## [Exercise brief]
From the entries below, return only the lines starting at the one that contains "Viewport: 932px width, 527px height." and ending at the one that contains "Click the $20 price text", exactly as they stand.

## [Records for the exercise]
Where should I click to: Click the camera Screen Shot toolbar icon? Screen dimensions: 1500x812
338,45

...

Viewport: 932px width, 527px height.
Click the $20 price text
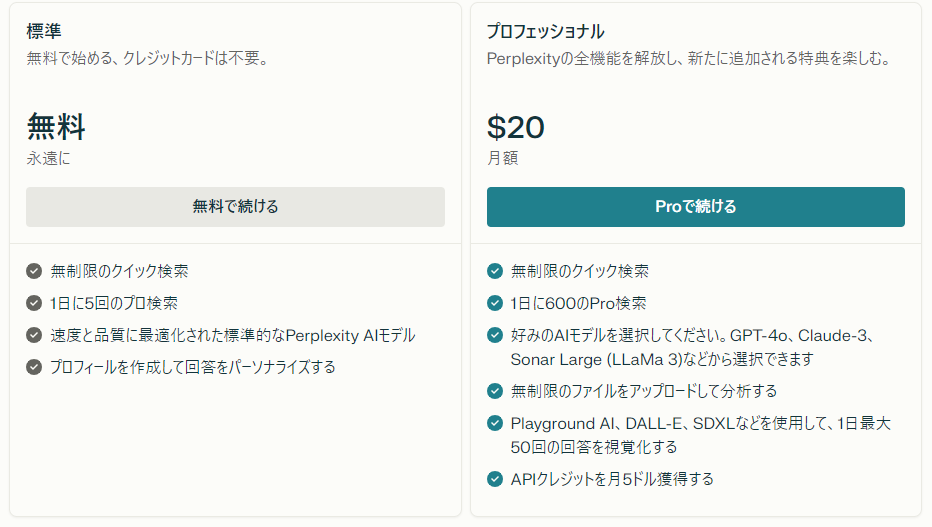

* * *

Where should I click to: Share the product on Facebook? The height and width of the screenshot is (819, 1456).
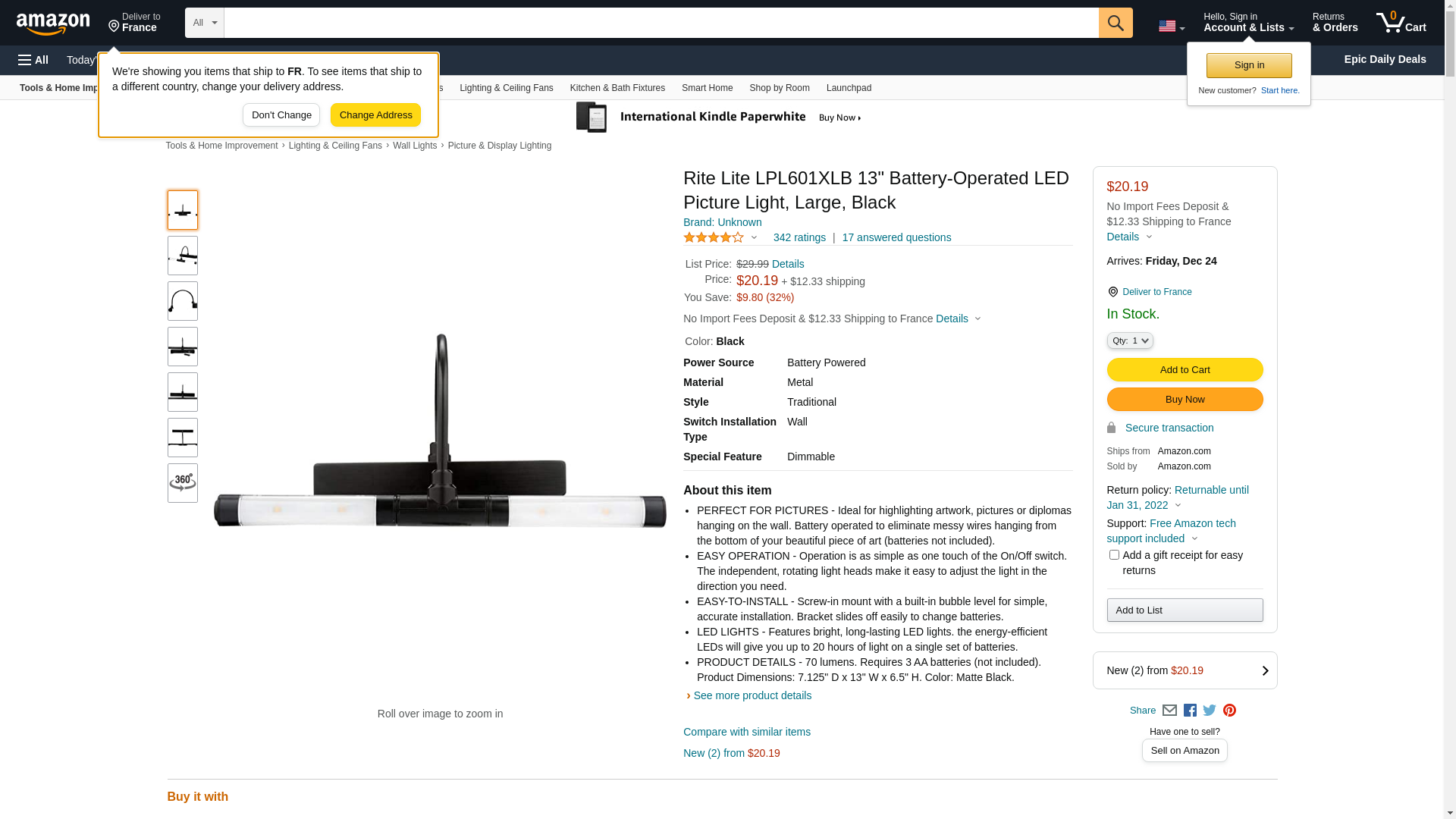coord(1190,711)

## [Reply to the exercise]
Viewport: 932px width, 527px height.
Click the $20 price text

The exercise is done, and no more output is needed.